Ce type de narcolepsie, dont la cause est connue et qui se distingue par la présence de cataplexie, est la narcolepsie de type 1. Il existe toutefois un autre type d’hypersomnie, appelée hypersomnie idiopathique, qui elle, engendre seulement une somnolence diurne excessive, sans épisodes de perte de contrôle moteur. Même si son fonctionnement est loin d’être élucidé, certains facteurs pouvant y contribuer ont été identifiés, comme le manque de sommeil à long terme, le stress, la dépression, la maladie d'Alzheimer et la maladie de Parkinson (2).
Bien qu’il soit fréquent que les troubles d’hypersomnolence et les maladies mentales coexistent, la causalité qui les relie est encore mal comprise. Dans le cas des troubles anxieux, l’apparition des maladies mentales précède, la plupart du temps, le diagnostic de la narcolepsie. Toutefois, la relation semble plus compliquée dans le cas de la dépression, qui peut précéder la narcolepsie ou se manifester après le diagnostic (4).
Considérant que le manque de sommeil est l’un des facteurs qui contribuent le plus à l’hypersomnolence et que nous avons connaissance de cette relation entre le sommeil et la santé mentale, les plus récentes données à ce sujet sont inquiétantes. Une étude a montré qu’au Canada, environ un tiers des étudiants de 10 à 17 ans dorment moins que le nombre d’heures recommandé, alors que seulement une petite proportion de ces étudiants dort plus (5). Une autre étude suggère que 40 % des enfants d’âge scolaire rapportent de hauts niveaux de somnolence (5). Le manque de sommeil est associé à d’autres problèmes, que ce soit sur le plan du comportement, des émotions ou de la santé globale (maladies du cœur, diabète).
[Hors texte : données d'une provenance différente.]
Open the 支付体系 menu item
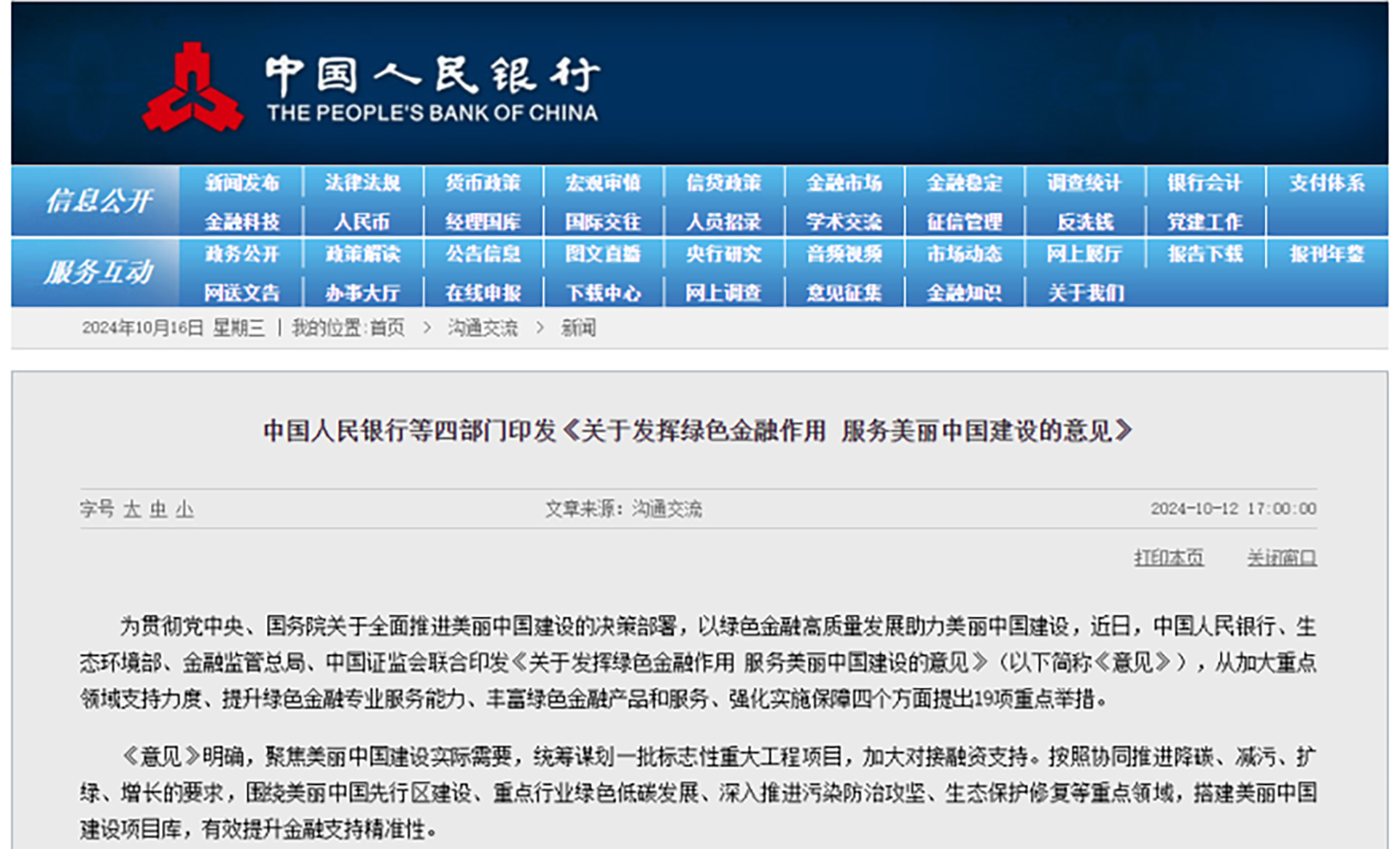 point(1326,183)
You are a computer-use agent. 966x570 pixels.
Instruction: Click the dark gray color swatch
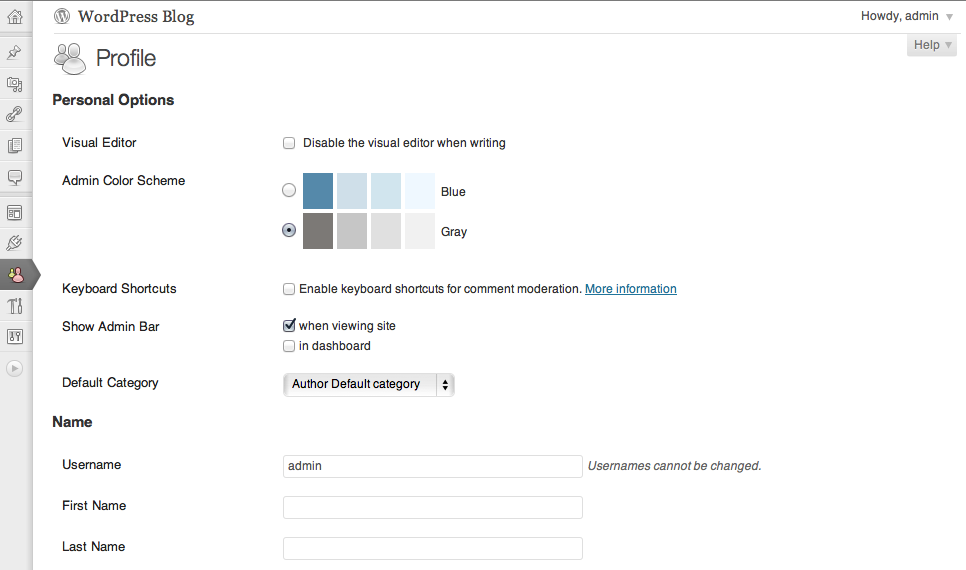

La société occidentale étant de plus en plus privée de sommeil (5), les troubles de sommeil doivent être considérés comme un enjeu de santé publique. Les données suggèrent qu’il faut continuer d’encourager la sensibilisation aux saines habitudes de sommeil et d’offrir des outils permettant une bonne hygiène du sommeil pour, par le fait même, contribuer à la prévention en santé mentale.
Références
1. Khan Z, Trotti L. Central Disorders of Hypersomnolence. Chest. 2015;148(1):262-273.
2. Schiappa C, Scarpelli S, D’Atri A, Gorgoni M, De Gennaro L. Narcolepsy and emotional experience: a review of the literature. Behavioral and Brain Functions. 2018;14(1).
3. La paralysie du sommeil, un trouble à la fois banal et terrifiant [Internet]. Les éclaireurs | Radio-Canada.ca Première. 2019 [26 November 2019]. Disponible: https://ici.radio-canada.ca/premiere/emissions/les-eclaireurs/segments/chronique/34055/paralysie-sommeil-trouble-dormeurs
4. Morse A, Sanjeev K. Narcolepsy and Psychiatric Disorders: Comorbidities or Shared Pathophysiology?. Medical Sciences. 2018;6(1):16.
5. Corkum P, Weiss S, Hall W, Brown C, Chambers C, Constantin E et al. Assessment and treatment of pediatric behavioral sleep disorders in Canada. Sleep Medicine. 2019;56:29-37.